Why Banks Pay Almost No Interest
Banks pay near-zero interest on checking and savings accounts because consumers historically had no convenient alternatives, and because banks have large overhead costs they cover by keeping the spread between deposit rates and lending rates as wide as possible.
How It Works
The interest rate a bank pays on deposits is fundamentally a competitive decision. When consumers have nowhere else to put liquid savings — when money market funds are paying nothing and Treasury yields are near zero — banks face no competitive pressure to raise deposit rates. They can pay 0.01% and customers stay because the friction of switching is higher than the reward.
Legacy banks have very high fixed costs. A major bank with thousands of branches, tens of thousands of employees, a multi-decade-old mainframe computer infrastructure, a large compliance department, and executive compensation packages requires enormous revenue just to break even. The only way to fund these costs is to maintain a wide net interest margin — keeping deposit rates low and loan rates high.
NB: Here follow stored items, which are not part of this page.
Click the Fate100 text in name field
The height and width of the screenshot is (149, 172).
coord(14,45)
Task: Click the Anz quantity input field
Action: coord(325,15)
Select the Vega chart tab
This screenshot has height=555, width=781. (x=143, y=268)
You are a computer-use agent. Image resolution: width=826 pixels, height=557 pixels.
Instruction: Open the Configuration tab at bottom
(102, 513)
Historically, consumers kept money at banks because banks offered liquidity (instant cash access), safety (FDIC insurance), and services (payments, mortgages, etc.) that no alternative could match. The low interest rate was the price of those services. But digital technology has disaggregated those services: online brokerage accounts offer liquidity, Treasury bonds offer safety, and payment apps handle transfers without requiring a bank account at all.
When the Federal Reserve raised interest rates to 5%+ in 2022-2023, Treasury bills and money market funds immediately began paying 4 to 5%. Banks were slow to pass this on to depositors — some of the largest banks continued paying 0.01 to 0.5% on checking accounts even as their own borrowing and lending rates surged. This asymmetry, which captured enormous profit for banks, finally became visible to consumers and accelerated deposit migration.
Why It Matters
For decades, the lack of consumer alternatives for liquid savings has enabled banks to quietly capture trillions of dollars in wealth that could have gone to depositors. The aggregate difference between what American banks pay on deposits and what those same banks earn on assets represents hundreds of billions of dollars annually — effectively a hidden tax on anyone who keeps their cash in a bank account.
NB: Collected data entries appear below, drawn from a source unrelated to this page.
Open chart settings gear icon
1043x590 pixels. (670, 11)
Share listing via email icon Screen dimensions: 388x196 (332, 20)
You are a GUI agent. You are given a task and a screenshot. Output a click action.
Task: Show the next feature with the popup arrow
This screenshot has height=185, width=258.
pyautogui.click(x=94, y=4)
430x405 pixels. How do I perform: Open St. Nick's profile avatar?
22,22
The new financial system threatens this arrangement. Yield-bearing stablecoins, high-yield savings accounts at fintech companies, direct Treasury bill purchases through TreasuryDirect.gov, and money market funds all offer consumers better alternatives. As these alternatives become more accessible — particularly if stablecoin yield becomes legal and easy to access — the era of near-zero deposit rates may be ending whether banks like it or not.
Real-World Example
In June 2023, the Federal Reserve's benchmark rate was 5.25%. JPMorgan Chase — the largest US bank — was paying 0.01% on basic savings accounts. A six-month Treasury bill purchased directly through TreasuryDirect.gov was paying 5.2%. A consumer with $20,000 in a Chase savings account earned $2 that year. The same $20,000 in a Treasury bill earned approximately $1,040. The bank captured the $1,038 difference.